ENTRIES SHOWN:
--
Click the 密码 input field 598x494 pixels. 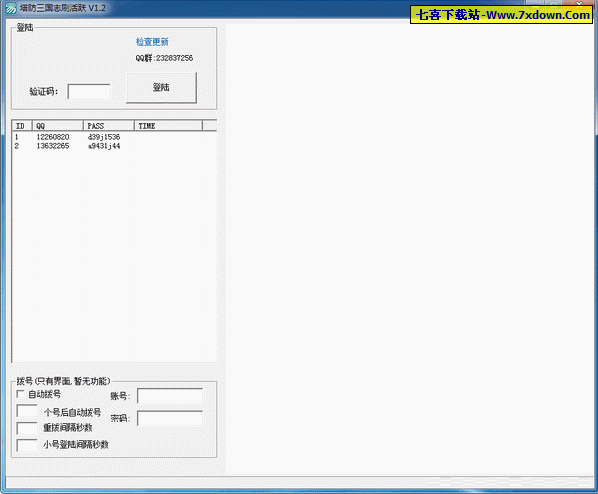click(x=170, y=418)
--
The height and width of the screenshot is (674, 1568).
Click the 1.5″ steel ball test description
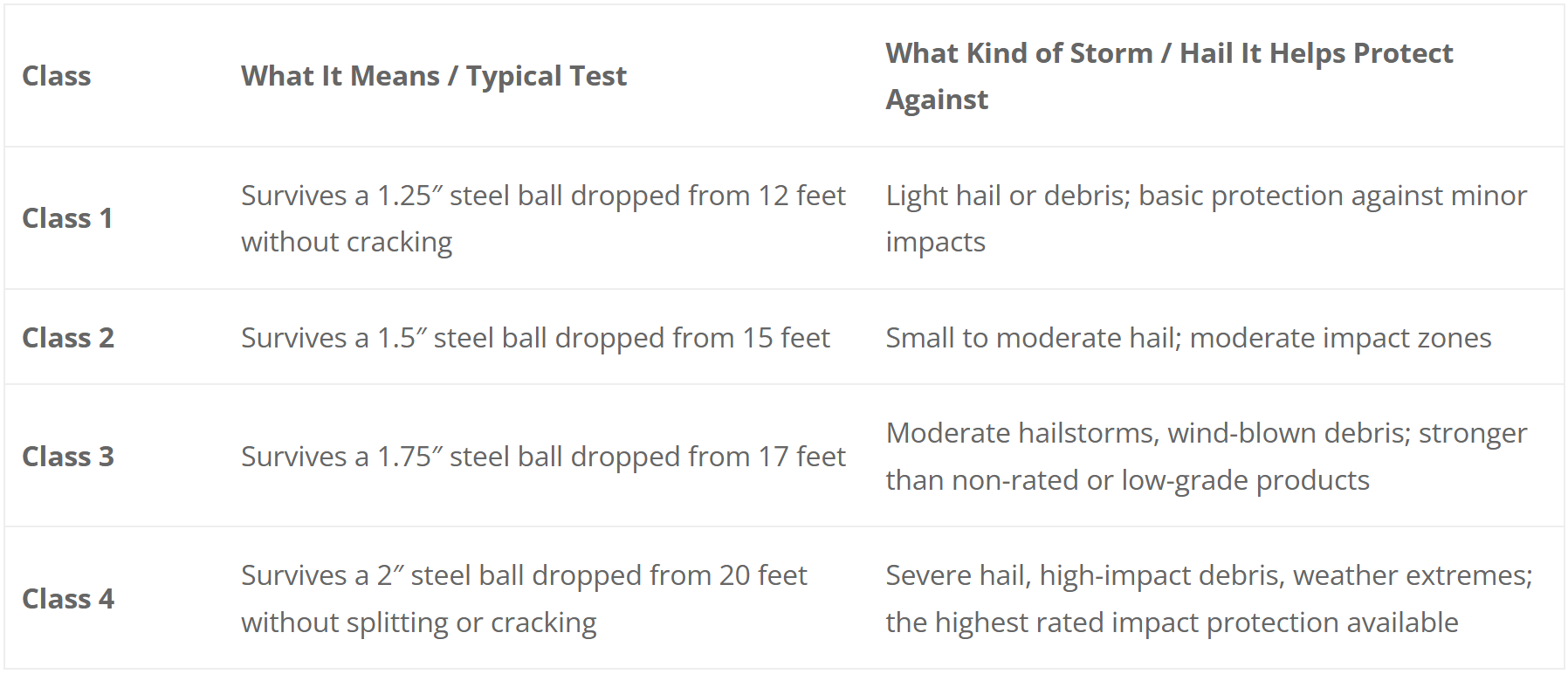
--
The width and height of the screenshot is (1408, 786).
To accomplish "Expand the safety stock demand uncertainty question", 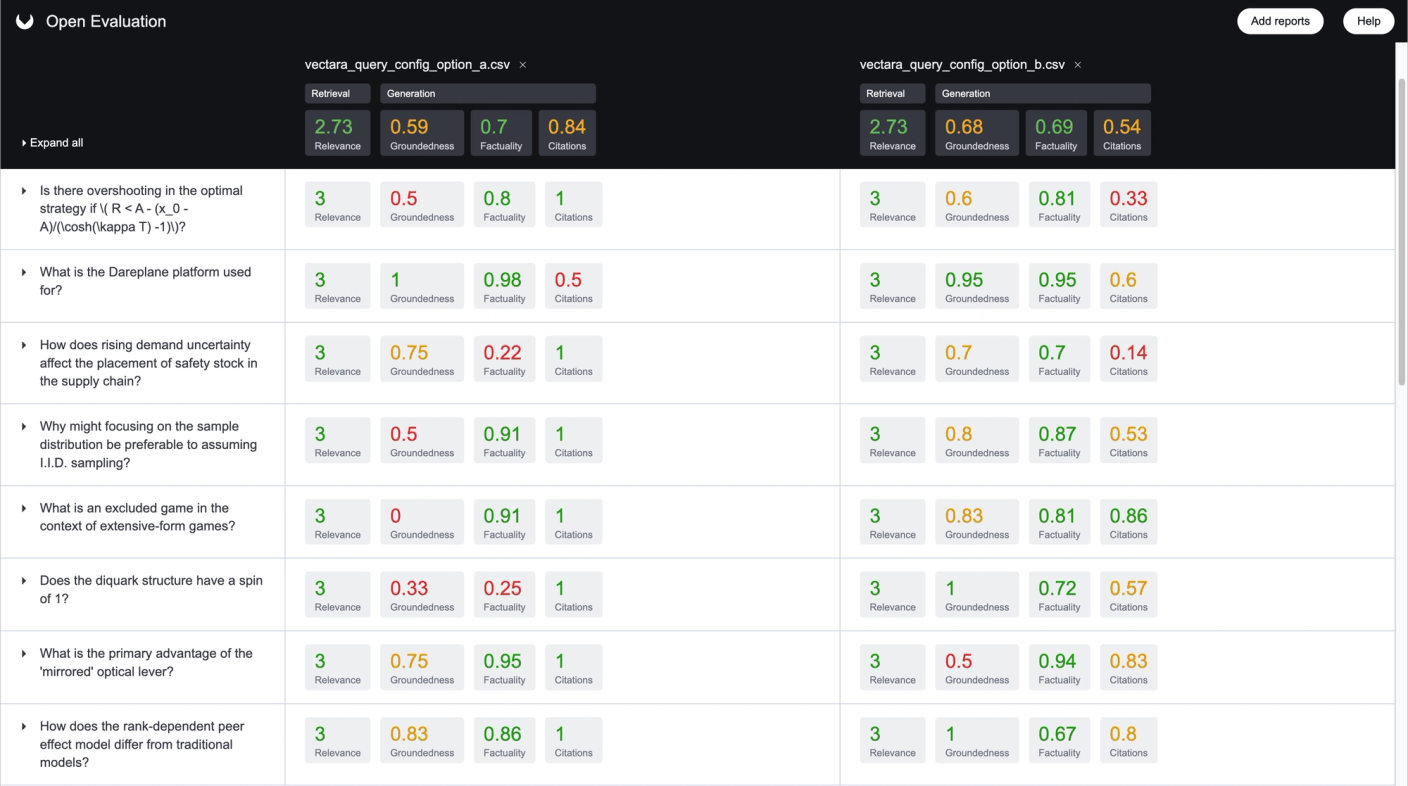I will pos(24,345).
--
THE PROBLEM:
A complete answer reproduces every line of the records in which the word "height" occurs.

ANSWER BOX:
The height and width of the screenshot is (674, 1568).
The width and height of the screenshot is (1408, 786).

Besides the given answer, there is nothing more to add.